If America does not adopt such a position then it is not outside your freedoms to leave this country and live in a place where religious freedom is not an option. But like you said, some place in the Middle East would not suffice because while they don’t have religious freedom they do have religion. So feel free to choose from China, Korea, and Vietnam. Am I leaving one out? I’m not all that current on world politics so I apologize if I’m incorrect.
Having said that, like I mentioned on the other thread I need to complete some Greek homework before the season premier of 24. Appreciated the discussion. Good day.
[quote author=“NobleSavage”]Theology does nothing but bamboozle and terrify, amass wealth (often at the expense of the poorest members of society)
Yeah, all the theologians at my univseristy are absurdly wealthy. They made their fortunes on the backs of the poor, too. Poor Christians will line up for blocks waiting for their turn to buy the latest treatise examining the links between Karl Barth’s later works and Porphyry’s neo-Platonism.

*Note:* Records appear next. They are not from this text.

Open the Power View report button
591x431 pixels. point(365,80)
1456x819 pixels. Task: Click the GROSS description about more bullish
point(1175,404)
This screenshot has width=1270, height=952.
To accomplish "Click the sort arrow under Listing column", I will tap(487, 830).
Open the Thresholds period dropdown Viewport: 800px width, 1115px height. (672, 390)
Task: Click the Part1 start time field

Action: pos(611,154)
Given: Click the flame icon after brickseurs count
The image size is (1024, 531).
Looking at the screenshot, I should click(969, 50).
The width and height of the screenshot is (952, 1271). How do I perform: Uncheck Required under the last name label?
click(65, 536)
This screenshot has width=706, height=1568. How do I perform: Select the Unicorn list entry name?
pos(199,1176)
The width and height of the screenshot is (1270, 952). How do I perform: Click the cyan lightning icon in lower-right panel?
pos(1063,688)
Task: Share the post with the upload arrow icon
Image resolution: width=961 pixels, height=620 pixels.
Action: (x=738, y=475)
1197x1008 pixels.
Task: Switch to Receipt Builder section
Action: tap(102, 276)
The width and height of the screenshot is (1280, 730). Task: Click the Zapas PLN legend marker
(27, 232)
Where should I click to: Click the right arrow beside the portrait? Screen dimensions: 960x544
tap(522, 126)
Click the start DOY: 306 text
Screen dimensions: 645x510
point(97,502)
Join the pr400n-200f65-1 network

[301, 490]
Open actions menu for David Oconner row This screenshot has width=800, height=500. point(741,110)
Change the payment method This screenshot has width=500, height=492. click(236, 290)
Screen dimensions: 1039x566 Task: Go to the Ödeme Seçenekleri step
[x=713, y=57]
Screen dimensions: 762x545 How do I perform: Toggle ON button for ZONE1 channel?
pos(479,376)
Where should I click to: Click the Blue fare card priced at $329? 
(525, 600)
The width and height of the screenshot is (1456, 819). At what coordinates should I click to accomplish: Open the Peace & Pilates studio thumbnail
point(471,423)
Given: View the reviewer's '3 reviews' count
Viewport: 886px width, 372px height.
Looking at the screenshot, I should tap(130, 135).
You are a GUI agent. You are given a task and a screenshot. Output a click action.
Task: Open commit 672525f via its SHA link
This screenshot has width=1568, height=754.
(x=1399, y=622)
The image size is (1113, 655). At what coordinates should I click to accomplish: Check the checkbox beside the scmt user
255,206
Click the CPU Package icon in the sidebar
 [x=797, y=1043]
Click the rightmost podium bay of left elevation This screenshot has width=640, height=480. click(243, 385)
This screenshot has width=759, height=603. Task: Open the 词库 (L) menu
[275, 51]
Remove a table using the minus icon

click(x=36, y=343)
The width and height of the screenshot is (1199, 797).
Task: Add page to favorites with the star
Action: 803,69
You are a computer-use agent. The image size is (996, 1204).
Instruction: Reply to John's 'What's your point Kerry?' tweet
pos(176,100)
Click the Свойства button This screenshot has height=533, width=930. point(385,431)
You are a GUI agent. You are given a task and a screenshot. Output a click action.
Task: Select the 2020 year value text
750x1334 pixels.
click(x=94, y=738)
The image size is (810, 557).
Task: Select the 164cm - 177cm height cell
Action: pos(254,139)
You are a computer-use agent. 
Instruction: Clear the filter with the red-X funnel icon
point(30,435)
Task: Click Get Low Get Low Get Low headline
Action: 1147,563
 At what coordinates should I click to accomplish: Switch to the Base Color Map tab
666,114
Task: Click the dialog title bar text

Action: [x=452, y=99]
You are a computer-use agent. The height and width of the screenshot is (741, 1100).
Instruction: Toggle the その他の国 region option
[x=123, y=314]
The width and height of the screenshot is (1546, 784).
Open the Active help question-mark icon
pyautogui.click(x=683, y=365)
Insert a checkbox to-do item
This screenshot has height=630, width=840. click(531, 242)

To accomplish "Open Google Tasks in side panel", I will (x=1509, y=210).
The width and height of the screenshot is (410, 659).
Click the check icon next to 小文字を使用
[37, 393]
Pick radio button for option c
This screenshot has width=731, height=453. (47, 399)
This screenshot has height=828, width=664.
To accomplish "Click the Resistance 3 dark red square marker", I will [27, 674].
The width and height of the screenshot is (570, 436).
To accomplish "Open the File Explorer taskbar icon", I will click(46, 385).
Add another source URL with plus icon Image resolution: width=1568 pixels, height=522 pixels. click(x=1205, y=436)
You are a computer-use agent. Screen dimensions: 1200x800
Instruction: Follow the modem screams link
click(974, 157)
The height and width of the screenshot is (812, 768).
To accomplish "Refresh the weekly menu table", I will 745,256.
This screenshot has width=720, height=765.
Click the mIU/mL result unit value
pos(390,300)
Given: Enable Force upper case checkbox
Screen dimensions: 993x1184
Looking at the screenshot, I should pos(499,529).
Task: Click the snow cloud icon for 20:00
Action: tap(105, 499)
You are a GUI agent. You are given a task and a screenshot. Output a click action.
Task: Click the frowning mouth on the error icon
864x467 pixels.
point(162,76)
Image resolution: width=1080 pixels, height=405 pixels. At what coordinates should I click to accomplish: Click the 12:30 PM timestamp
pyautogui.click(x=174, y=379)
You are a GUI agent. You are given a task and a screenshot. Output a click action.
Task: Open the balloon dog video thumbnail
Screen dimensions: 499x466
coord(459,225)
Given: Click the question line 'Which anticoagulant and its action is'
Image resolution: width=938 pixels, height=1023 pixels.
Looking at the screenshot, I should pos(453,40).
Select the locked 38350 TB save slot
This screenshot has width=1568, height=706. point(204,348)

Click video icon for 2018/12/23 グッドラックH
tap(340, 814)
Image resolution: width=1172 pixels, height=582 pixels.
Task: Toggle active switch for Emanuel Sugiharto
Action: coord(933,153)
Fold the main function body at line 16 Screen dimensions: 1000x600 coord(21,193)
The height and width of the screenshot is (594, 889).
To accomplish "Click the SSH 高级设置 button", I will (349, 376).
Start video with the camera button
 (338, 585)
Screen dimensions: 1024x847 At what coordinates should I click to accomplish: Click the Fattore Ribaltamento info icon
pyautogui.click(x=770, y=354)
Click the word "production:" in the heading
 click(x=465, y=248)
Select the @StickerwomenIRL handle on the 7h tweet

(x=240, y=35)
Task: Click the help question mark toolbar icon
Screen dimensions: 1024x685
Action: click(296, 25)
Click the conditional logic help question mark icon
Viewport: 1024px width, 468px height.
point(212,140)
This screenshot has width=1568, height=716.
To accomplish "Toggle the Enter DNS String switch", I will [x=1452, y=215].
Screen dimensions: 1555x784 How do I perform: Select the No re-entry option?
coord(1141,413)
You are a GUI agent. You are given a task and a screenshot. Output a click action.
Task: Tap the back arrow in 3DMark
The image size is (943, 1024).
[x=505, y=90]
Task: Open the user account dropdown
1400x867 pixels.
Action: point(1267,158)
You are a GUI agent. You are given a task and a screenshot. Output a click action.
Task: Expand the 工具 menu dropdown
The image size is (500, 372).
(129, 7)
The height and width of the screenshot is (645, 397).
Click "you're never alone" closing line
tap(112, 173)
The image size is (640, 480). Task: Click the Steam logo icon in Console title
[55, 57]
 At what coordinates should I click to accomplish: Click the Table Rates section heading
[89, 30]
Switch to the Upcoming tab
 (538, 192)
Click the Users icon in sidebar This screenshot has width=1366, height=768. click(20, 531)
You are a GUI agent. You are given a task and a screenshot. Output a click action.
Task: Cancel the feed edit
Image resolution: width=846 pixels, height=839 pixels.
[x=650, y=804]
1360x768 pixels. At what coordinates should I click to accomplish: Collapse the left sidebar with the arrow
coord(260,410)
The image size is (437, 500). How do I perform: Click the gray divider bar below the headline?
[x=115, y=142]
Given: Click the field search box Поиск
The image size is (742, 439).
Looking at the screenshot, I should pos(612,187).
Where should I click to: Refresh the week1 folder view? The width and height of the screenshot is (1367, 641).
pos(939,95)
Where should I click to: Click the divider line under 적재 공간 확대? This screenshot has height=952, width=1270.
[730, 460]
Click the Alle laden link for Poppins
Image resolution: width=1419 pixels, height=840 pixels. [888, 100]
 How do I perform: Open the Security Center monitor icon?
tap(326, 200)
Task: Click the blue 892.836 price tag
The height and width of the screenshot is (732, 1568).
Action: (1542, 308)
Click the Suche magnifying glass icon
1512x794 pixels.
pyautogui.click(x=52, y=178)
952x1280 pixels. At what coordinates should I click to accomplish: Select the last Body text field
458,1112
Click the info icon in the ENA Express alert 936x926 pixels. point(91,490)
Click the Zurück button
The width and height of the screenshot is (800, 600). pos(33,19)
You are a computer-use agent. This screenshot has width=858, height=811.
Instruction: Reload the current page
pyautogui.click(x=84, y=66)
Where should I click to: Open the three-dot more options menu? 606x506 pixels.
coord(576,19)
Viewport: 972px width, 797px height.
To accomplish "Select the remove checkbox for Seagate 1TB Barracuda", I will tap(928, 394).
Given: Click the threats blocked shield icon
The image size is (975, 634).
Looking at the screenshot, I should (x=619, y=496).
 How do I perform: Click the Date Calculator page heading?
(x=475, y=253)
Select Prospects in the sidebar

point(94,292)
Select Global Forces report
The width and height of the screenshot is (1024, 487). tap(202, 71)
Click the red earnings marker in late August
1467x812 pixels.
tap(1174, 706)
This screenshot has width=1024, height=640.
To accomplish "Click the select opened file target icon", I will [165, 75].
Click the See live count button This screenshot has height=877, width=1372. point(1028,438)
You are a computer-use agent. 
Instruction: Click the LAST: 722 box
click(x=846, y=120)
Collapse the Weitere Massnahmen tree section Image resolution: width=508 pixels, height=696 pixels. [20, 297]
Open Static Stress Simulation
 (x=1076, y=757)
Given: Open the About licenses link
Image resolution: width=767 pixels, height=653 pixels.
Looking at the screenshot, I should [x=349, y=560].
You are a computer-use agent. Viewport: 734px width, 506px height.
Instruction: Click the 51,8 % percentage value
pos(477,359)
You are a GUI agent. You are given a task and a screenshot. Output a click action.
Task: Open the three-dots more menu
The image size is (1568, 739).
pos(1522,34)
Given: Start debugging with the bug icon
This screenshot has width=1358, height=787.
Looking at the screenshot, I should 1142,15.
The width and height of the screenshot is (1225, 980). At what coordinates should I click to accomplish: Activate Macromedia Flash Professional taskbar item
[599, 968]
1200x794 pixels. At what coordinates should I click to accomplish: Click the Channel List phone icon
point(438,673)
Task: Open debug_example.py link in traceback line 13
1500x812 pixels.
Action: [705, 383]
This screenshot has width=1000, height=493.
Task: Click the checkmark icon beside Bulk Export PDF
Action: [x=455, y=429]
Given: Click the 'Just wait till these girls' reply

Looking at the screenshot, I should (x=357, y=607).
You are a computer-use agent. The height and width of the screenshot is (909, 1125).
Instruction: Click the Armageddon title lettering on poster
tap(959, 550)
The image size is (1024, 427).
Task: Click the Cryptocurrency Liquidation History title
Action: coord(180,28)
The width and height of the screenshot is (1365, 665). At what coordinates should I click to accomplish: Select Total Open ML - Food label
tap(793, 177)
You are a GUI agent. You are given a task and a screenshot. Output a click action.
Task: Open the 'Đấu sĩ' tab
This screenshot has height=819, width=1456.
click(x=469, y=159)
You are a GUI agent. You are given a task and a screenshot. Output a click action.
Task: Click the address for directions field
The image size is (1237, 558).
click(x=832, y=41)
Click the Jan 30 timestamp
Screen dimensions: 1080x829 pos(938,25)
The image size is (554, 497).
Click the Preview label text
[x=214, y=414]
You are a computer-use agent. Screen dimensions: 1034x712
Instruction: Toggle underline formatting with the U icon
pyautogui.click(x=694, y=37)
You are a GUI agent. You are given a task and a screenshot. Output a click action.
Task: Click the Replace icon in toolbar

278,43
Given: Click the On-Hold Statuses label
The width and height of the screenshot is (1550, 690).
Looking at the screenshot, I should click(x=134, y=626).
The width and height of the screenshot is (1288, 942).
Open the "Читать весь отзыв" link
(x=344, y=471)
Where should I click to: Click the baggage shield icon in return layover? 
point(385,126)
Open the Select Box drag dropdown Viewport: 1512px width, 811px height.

Socially speaking, it seems your worldview might better fit into a Communistic government where religious freedom is no longer tolerated (for whatever reason).
An ironic charge, given the reality of my life and worldview. You’ll have to take my word for it when I tell you that I’m a business owner, capitalist and an economic moderate with conservative leanings (according to one socio-political test I took).
I believe in freedom of religion and have Christians working for me in the business I own. The government I would like to see is one that establishes a strict separation of church and state (not just in theory but in reality). This may be a hard distinction for some Christians to understand but think of it this way: stopping you from oppressing me isn’t oppressing you.
I’m fine with monuments to the 10 Cs as long as it’s paid for with private money and put on private property. I’m fine with individual expression of religious convictions as long as it’s not the government expressing them. I’m fine with prayer in school as long as it’s not coerced by the teachers or organized by the school. Churches should pay taxes like any other business organization and we should end all government subsidization of religion.
NS, I agree with everything you just said except your last sentence. Not bad if you ask me. Thanks for the explanation.